**Task details**
Of all the lines in the material, count those containing the string "option" and write only the resulting number.

**The data**

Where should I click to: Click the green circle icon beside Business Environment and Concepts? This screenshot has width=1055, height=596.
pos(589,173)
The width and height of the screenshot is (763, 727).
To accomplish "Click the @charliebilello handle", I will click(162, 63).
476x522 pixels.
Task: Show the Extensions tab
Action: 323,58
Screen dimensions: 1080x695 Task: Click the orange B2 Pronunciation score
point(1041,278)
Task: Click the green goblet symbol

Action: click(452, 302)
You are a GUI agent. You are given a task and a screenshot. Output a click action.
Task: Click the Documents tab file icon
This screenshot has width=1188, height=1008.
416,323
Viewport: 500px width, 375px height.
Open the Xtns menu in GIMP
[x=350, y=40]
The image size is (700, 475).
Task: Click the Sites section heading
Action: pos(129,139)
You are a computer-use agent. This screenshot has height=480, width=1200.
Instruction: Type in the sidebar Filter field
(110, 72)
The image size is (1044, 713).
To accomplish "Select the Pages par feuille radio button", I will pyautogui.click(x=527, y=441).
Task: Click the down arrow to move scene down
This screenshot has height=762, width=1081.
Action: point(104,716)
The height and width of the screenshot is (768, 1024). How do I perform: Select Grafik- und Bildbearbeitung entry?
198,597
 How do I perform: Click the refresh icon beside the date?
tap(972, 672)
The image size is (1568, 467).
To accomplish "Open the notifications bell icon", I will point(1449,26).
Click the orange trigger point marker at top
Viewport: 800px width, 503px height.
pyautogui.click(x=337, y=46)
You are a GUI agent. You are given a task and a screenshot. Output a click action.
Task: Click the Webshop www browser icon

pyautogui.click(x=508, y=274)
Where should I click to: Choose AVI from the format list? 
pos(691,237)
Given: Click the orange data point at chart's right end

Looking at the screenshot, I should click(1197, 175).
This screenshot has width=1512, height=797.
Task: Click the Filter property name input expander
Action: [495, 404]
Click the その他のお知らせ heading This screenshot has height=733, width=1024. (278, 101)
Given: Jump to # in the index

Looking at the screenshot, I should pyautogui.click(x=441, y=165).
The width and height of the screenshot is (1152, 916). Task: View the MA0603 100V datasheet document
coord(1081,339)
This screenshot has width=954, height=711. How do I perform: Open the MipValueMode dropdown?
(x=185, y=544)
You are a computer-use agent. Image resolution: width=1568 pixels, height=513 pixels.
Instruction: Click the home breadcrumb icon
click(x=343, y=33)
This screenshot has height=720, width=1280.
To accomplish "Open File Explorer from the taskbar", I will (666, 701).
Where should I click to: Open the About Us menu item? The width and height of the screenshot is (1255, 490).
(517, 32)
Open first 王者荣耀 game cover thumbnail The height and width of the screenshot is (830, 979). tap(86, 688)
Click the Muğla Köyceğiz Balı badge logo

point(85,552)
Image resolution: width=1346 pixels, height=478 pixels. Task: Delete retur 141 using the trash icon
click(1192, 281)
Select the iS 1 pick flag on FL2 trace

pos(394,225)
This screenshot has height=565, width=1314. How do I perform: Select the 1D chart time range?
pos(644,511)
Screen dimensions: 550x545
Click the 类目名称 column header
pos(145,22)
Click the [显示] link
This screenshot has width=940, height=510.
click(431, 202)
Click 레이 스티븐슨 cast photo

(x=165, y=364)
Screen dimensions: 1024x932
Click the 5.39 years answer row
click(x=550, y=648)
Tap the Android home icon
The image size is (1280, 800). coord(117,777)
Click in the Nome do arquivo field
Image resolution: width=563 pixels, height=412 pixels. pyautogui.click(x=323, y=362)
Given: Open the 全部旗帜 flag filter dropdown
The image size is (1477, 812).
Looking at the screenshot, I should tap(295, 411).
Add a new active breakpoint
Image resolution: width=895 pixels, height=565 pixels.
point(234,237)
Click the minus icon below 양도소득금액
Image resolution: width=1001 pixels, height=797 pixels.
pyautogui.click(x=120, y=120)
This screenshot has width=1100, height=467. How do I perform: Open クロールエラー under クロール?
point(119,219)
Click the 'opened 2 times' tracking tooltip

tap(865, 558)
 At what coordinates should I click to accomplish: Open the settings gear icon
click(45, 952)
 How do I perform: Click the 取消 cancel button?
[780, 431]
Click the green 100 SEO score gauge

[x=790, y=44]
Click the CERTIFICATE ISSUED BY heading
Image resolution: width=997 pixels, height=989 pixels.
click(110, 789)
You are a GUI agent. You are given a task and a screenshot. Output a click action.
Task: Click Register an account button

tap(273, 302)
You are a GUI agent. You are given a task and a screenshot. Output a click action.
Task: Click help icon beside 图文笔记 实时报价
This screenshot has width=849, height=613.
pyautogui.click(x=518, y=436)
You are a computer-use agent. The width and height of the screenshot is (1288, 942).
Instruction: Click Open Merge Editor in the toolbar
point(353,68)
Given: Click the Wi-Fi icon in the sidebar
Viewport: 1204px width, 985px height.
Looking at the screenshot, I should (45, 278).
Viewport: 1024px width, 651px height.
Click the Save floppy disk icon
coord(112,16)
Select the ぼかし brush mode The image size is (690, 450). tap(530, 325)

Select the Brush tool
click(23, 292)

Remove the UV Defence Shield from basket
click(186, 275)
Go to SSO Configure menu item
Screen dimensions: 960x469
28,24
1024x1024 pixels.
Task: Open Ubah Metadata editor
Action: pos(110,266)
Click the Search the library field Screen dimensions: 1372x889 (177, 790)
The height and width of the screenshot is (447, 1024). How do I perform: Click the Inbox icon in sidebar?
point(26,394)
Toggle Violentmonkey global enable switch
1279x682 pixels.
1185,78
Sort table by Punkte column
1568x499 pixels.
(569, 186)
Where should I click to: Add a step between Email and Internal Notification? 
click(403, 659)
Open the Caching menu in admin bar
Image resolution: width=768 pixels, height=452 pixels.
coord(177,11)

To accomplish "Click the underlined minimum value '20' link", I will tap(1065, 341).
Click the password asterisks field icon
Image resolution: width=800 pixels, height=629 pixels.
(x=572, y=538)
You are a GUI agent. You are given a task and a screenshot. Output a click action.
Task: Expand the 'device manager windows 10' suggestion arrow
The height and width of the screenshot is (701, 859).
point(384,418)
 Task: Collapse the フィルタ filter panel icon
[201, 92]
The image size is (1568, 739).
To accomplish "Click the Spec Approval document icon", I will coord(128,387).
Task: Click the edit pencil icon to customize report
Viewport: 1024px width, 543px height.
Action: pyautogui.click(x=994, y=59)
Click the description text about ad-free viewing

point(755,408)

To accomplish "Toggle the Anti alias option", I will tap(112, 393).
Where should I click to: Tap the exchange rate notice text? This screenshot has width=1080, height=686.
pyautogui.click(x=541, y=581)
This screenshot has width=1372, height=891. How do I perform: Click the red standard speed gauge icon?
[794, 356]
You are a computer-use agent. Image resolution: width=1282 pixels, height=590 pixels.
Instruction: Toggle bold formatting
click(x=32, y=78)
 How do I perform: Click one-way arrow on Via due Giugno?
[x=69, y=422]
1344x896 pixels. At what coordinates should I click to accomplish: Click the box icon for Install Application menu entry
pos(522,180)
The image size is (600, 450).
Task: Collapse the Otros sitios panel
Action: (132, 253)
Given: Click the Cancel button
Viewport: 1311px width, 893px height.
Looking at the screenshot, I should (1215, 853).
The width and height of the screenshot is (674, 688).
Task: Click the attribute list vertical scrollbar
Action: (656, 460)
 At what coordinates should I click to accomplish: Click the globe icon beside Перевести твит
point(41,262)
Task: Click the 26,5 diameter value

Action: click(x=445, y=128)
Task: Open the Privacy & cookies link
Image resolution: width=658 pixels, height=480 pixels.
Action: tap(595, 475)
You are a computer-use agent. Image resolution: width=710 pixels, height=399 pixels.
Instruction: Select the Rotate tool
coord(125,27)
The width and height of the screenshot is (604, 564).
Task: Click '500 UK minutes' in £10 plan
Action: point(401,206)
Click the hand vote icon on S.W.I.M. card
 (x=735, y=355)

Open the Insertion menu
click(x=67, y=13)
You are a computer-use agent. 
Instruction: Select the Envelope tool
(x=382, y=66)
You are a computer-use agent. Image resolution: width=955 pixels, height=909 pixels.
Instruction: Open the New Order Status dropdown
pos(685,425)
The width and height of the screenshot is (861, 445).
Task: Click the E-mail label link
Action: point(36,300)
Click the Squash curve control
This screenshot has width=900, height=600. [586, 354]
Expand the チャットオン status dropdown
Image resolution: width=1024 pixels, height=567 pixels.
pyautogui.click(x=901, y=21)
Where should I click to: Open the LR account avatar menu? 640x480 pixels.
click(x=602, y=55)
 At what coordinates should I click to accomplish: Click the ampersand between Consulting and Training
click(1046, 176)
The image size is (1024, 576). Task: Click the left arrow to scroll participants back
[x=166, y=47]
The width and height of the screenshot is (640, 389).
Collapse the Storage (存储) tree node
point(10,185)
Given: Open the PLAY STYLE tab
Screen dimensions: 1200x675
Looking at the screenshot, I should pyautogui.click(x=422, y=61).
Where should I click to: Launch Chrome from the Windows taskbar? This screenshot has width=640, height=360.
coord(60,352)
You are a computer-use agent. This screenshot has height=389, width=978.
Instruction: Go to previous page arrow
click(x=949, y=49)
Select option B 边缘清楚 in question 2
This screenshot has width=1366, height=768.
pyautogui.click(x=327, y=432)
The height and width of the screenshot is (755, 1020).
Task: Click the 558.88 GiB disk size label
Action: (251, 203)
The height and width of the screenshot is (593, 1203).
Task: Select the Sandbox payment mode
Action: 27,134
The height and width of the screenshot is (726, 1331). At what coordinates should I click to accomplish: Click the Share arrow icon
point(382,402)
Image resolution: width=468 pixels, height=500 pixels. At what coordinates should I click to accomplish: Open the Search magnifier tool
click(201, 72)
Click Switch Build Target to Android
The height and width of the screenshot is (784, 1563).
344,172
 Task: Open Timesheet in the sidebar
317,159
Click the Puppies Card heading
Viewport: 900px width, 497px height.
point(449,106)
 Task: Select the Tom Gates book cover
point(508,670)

**Result of this exercise**
2